▶ Given records
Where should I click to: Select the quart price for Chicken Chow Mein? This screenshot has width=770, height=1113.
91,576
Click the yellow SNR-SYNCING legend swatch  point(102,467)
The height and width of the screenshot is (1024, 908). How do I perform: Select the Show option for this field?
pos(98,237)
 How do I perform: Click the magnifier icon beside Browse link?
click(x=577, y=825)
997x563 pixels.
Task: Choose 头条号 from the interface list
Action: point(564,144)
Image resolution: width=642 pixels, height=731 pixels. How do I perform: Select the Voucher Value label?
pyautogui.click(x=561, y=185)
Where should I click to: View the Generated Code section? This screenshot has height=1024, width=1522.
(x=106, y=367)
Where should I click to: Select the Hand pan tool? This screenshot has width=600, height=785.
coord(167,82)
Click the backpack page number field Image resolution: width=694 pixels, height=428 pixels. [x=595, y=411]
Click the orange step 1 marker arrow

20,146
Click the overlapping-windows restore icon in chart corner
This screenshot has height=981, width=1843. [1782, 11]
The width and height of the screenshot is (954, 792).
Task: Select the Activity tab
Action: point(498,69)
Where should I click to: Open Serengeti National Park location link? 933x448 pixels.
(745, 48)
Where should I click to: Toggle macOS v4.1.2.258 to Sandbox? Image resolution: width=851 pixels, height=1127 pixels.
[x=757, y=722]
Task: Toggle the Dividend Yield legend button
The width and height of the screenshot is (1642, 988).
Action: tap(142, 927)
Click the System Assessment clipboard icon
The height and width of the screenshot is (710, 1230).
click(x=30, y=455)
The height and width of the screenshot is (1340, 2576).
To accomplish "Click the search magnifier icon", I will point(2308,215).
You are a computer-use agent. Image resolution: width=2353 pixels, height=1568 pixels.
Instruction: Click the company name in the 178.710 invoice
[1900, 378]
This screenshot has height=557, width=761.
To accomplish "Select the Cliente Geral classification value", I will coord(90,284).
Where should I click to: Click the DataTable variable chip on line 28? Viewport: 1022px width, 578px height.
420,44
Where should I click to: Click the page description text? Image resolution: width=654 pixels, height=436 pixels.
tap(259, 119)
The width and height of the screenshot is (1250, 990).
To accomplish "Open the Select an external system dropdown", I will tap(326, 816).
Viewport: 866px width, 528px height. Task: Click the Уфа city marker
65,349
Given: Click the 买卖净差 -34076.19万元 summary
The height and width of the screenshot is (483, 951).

▶ What you need to do
Extract every line of the data above that contains the word "resolution". Treat uppercase and lowercase as different.

▶ Response to the task
Image resolution: width=642 pixels, height=731 pixels. How do I perform: Select the Voucher Value label?
Click the backpack page number field Image resolution: width=694 pixels, height=428 pixels. [x=595, y=411]
Where should I click to: Toggle macOS v4.1.2.258 to Sandbox? Image resolution: width=851 pixels, height=1127 pixels.
You are a computer-use agent. Image resolution: width=2353 pixels, height=1568 pixels.
Where should I click to: Click the page description text? Image resolution: width=654 pixels, height=436 pixels.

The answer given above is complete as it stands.